Initialize the Lunette tracing system.

Parameters:

Name Type Description Default
task str

The name of the task (e.g., 'math-eval')

required
model str

The name of the model (e.g., 'gpt-4o')

required

Raises:

Type Description
RuntimeError

If a LunetteTracer has already been created in this process

Source code in lunette/tracing/tracer.py
def __init__(self, task: str, model: str) -> None:
    """Initialize the Lunette tracing system.

    Args:
        task: The name of the task (e.g., 'math-eval')
        model: The name of the model (e.g., 'gpt-4o')

    Raises:
        RuntimeError: If a LunetteTracer has already been created in this process
    """
    global _initialized
    if _initialized:
        raise RuntimeError(
            "Only one LunetteTracer can be created per process. "
            "LunetteTracer is designed for single-use; restart the process for a new run."
        )
    _initialized = True

    self.task = task
    self.model = model

    self._trajectories: list[Trajectory] = []
    self._collector = SpanCollector()
    self._provider = self._create_tracer_provider()
    self._instrument_clients()

    self._provider.add_span_processor(self._collector)
    self._otel_tracer = self._provider.get_tracer("lunette")

trajectory(sample, sandbox_id=None, **metadata)

Create a context for tracking a single trajectory (sample).
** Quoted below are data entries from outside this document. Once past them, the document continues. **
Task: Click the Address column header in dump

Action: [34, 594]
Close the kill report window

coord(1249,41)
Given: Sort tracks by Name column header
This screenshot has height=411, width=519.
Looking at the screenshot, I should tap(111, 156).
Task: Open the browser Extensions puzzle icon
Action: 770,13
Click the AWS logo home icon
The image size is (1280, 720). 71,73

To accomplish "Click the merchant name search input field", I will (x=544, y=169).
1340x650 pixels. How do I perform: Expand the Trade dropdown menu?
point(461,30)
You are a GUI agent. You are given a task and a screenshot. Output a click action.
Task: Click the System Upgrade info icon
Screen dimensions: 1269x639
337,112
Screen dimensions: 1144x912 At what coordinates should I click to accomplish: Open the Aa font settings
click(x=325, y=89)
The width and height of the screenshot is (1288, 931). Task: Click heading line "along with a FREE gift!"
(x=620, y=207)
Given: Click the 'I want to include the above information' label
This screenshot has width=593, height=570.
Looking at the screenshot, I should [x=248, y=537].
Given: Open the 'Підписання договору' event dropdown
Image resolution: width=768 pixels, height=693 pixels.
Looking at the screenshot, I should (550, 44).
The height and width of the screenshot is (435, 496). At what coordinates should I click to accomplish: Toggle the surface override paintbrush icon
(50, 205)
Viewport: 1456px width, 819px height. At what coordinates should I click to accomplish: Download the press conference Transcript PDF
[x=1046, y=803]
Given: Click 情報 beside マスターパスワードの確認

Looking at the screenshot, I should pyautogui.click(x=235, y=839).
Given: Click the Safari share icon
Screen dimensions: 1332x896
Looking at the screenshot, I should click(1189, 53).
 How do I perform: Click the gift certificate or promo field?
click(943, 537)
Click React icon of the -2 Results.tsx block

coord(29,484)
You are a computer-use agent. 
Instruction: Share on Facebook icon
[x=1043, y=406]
Can be used as a context manager or decorator:

# context manager
async with tracer.trajectory(sample=1):
    ...

# decorator
@tracer.trajectory(sample=2)
async def solve_problem():
    ...

Parameters:

Name Type Description Default
sample int | str

Sample identifier (e.g., problem number)

required
sandbox_id str | None

Optional sandbox container ID for this trajectory

None
**metadata Any

Additional metadata to attach to the trajectory

{}

Returns:

Type Description
TrajectoryContext

TrajectoryContext that can be used as context manager or decorator

Source code in lunette/tracing/tracer.py
def trajectory(
    self, sample: int | str, sandbox_id: str | None = None, **metadata: Any
) -> TrajectoryContext:
    """Create a context for tracking a single trajectory (sample).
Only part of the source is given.